Sunday and the town was full of day trippers. The restaurant we chose for dinner busy with nice American grandparents sensibly enjoying off season air fares and hotel rates. They talk to each other about the 'big storm' that's sweeping the South. The St Andrews dining experience has never recovered from the dual hit of Covid and Brexit. There was a time when the hotels and restaurants were full of eager and efficient young Europeans wanting to polish their language skills. Now visas are impossible and getting and retaining suitable staff is the bane of the local hospitality industry. You can gather from this that last nights dinner was not stellar. Angus is horrified that scoop of vanilla ice cream and an even smaller scoop of chocolate ganache ( or Chocolate Summer Heaven as the menu would have it ) costs £24.
Clever crows :https://www.audubon.org/magazine/apparently-magpies-and-crows-are-using-anti-bird-spikes-make-their-nests
Measles. I haven't been on this site since COVID but this caught my eye :https://www.statnews.com/2025/03/14/rfk-jr-measles-vaccine-death-claims-scientists-disagree/
We are snt a link to this as part of our pre-travel preparations :https://bowofodysseus.substack.com/p/snowfall-on-the-plum-blossom-bd3
5 comments:
Hari OM
I think the frame does Granma 'Font' great credit. YAM xx
The author of the piece on Japan manages to weave quite a bit of interesting history into his sightseeing. It makes me wonder what you will see in the different places you will visit. We lived in Tokyo, but my husband was a professor at Kyoto University, so we spent a lot of time there as well and it was to Kyoto that we escaped after the nuclear accident in 2011. In general I don't miss Japan very much, but the article made me nostalgic for Kyoto (although I do think the "young people wearing traditional garb" whom he saw in Gion in 2016 were almost certainly Chinese tourists wearing rental kimono). I hope you have seen the Shogun series. I was skeptical until one of your readers recommended it, and, indeed, it is very good, maybe not historically accurate but effective in capturing Japanese ways of thinking. I believe now is a very good time to visit Japan. The yen is cheap, of course, but I suspect it is also the calm before the storm that Trump will surely unleash upon them. From what we hear, the government still thinks it will be able to appease him. I really don't know how Japan will respond to betrayal.
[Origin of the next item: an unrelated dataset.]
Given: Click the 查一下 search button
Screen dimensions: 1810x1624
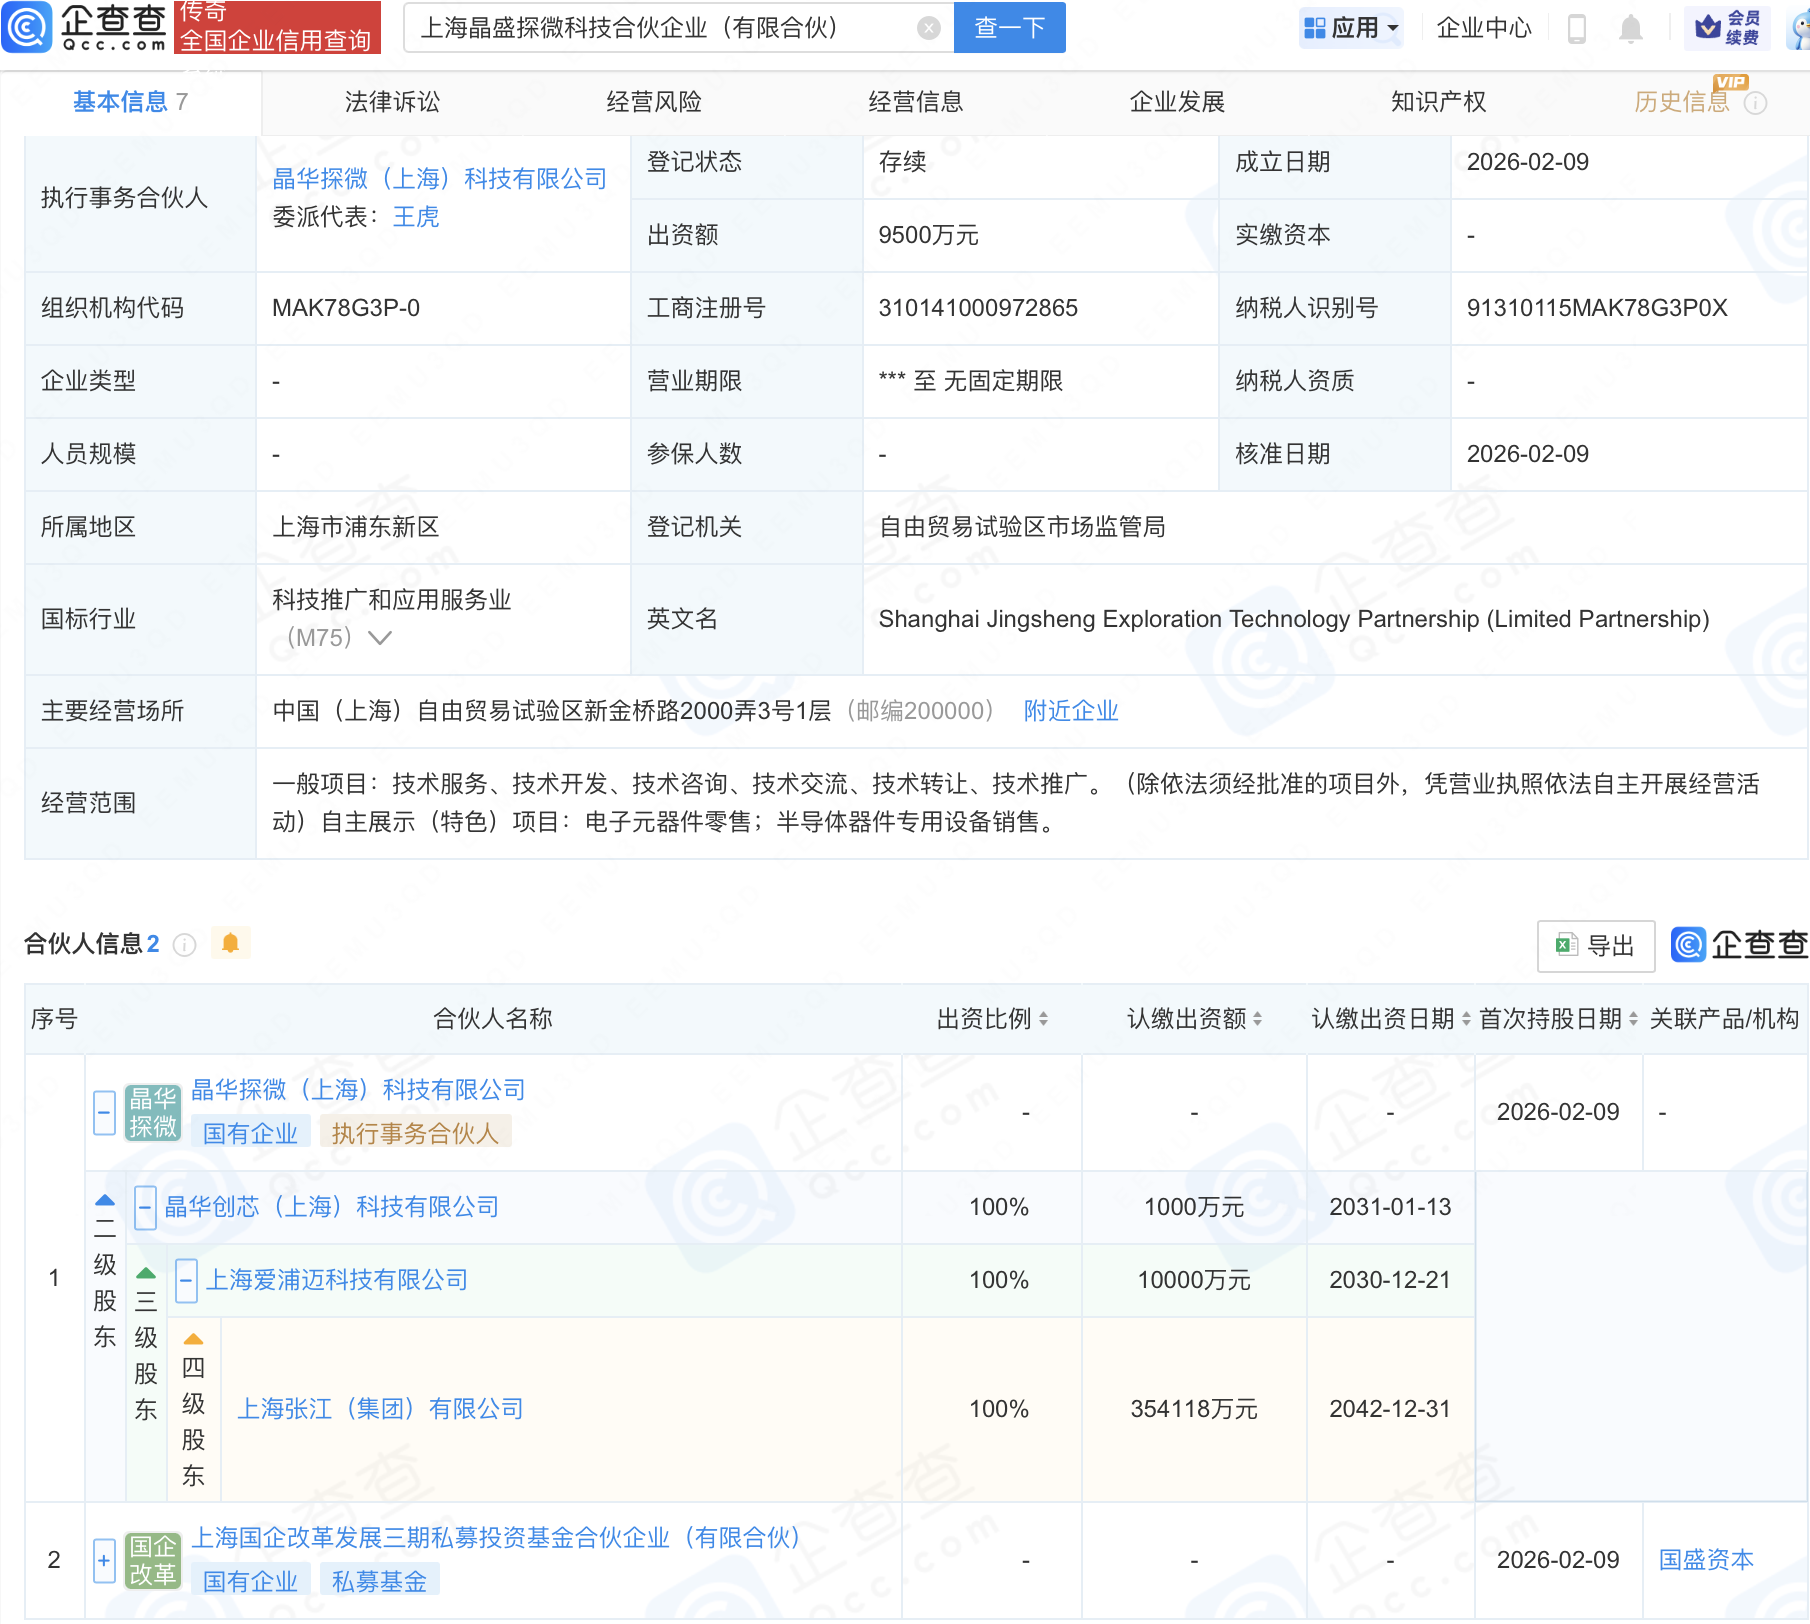Looking at the screenshot, I should point(1009,28).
Sorry, I'm taking up too much space this morning, but if you are reading in preparation for your trip to Japan, it occurred to me that you and the Font might enjoy "Samurai and Silk," written by Haru Matsukata Reischauer (Ambassador Reishauer's wife). Her family was remarkable - one grandfather was a leader of the Meiji Revolution and, later, Finance Minister, and the other was a silk merchant who was one of the first Japanese businessmen to visit and begin trade with the US. It's not very well-known, but the book is well-written and provides a unique perspective on the period when Japan began to open to the West. (My kids went to an international school founded by Haru Matsukata's sister - the administration building was the former Matsukata home, and the school also owns a retreat built on the site of the other grandfather's silk farm.)
Thanks for the heads up that service may be less than stellar, and price a bit high for my visit in May. Trump wants praise, but I think also believes no publicity is bad publicity. He seems to feed on making people angry.
Your photo of the tractor sowing the seeds has so much to see - the lines from the seed driller, the gold and brown earth tones ending at the sea blues, the green tractor dropping the seeds, the old stone wall, the sun shining on the land, the blue sky and the fluffy white clouds. It's so full of life yet so peaceful.